Lo si era visto già in occasione delle violenze e torture contro chi si opponeva al G8 di Genova. Ci sono voluti oltre 15 anni di processi e infine la sentenza della Cassazione e della Corte europea per arrivare alla condanna ma solo di alcuni dei responsabili e autori di tali pratiche. Come ricorda il dott. Enrico Zucca il sabotaggio dell’indagine giudiziaria fu sistematico e ciò persino da parte degli allora dirigenti del tribunale di Genova. In realtà la mattanza di Genova fu la prima grande operazione del nuovo corso violento della gestione della sicurezza liberista. 20 anni dopo possiamo dire con certezza che l’ordine di massacrare i manifestanti e persino suore, anziani e ragazzi era tassativo: stroncare a ogni costo l’opposizione alle scelte dei dominanti e all’ordine liberista. Ed è la stessa logica che dopo ha prodotto centinaia di vittime anche nel quotidiano delle carceri, del controllo del territorio, dell’imposizione violenta da parte di caporali spesso lasciati fare da parte delle polizie garantendo così il lavoro super sfruttato o da neo-schiavi e a rischio di incidenti mortali.

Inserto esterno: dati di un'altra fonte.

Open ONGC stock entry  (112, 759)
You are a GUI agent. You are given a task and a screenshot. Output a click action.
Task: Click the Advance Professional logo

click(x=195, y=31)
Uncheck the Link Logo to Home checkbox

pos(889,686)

La diffusione della violenza poliziesca come di quella dei caporali e del super sfruttamento è emblematica dell’attuale contesto in cui s’è imposta la sicurezza del dominio liberista che quindi nega la protezione delle vittime delle vere insicurezze che sono appunto il risultato dell’assenza di tutela dell’incolumità e dei diritti fondamentali dei dominati. E non è casuale che l’orientamento del governo Draghi non fa che confermare la scelta di un sicuritarismo che protegge solo i dominanti: di fatto solo misure a favore di dispositivi repressivi, per l’aumento delle forze di polizie e nessuna previsione di rafforzare la prevenzione, il personale socio-sanitario nelle carceri come fuori, gli ispettorati del lavoro e gli ispettorati Asl e Inail. Quindi nulla per la protezione delle vittime di abusi, violenze e persino torture e nulla per istituire una istituzione effettivamente indipendente per la sorveglianza delle attività di tutte le polizie, cioè per abolire l’impunità sinora sempre accordata alle forze repressive. Police partout justice nulle part diceva Victor Hugo nel suo celebre discorso al Parlamento francese. E ancora oggi: sempre più risorse per le polizie e la sicurezza liberista e sempre meno protezione e tutele per i deboli.